START LISTED RECORDS

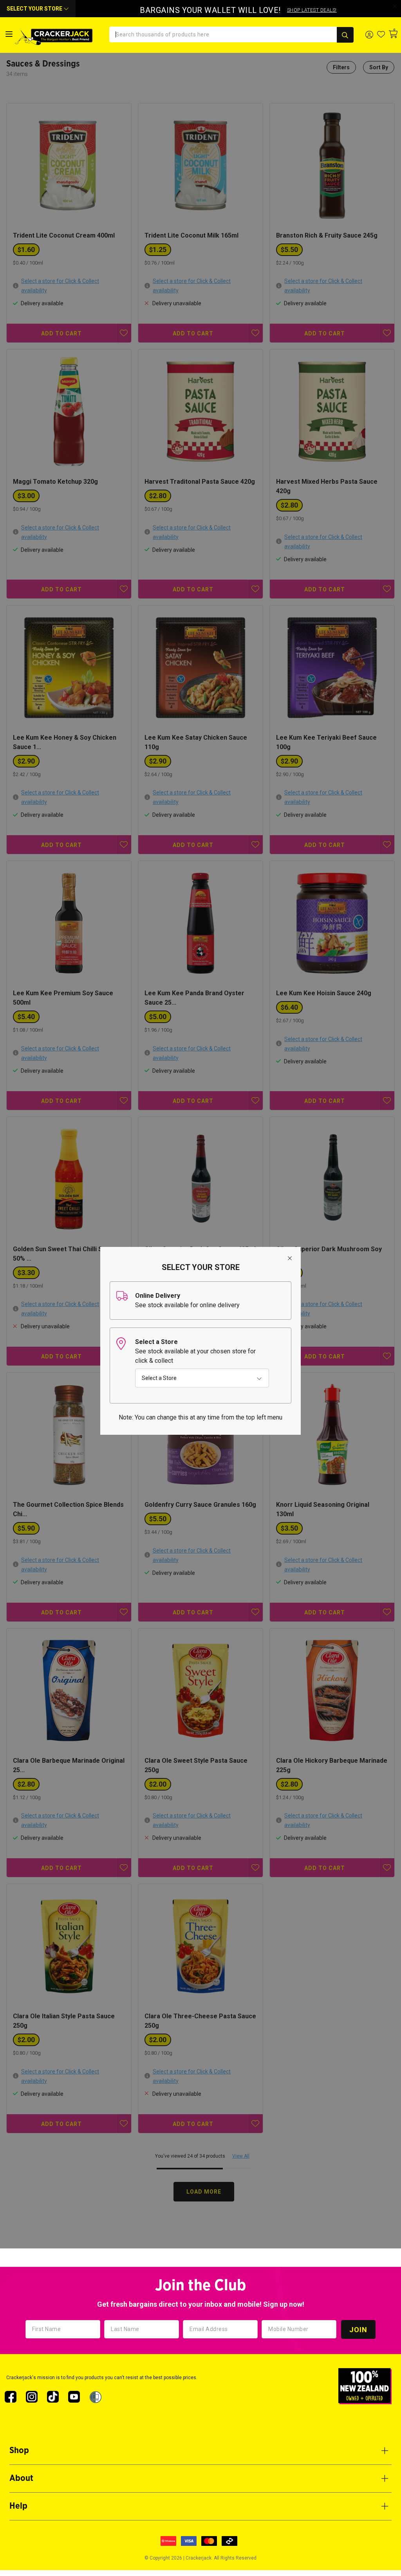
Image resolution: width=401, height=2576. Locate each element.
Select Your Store (35, 8)
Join (358, 2330)
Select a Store (159, 1378)
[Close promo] (394, 6)
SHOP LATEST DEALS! (312, 10)
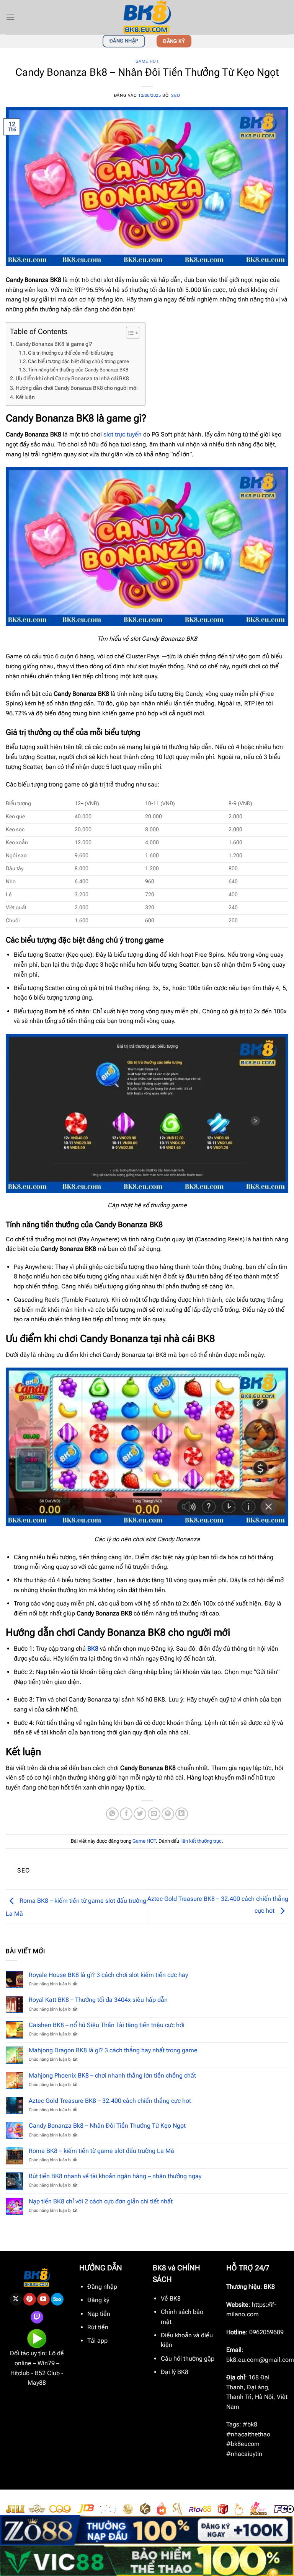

END LISTED RECORDS

**REQUIREMENT:** Exact copies of all the entries are needed; output them without the pictures.

**SOLUTION FOR THIS TASK:**
Image resolution: width=401, height=2576. Locate each element.
Select Your Store (35, 8)
Join (358, 2330)
Select a Store (159, 1378)
[Close promo] (394, 6)
SHOP LATEST DEALS! (312, 10)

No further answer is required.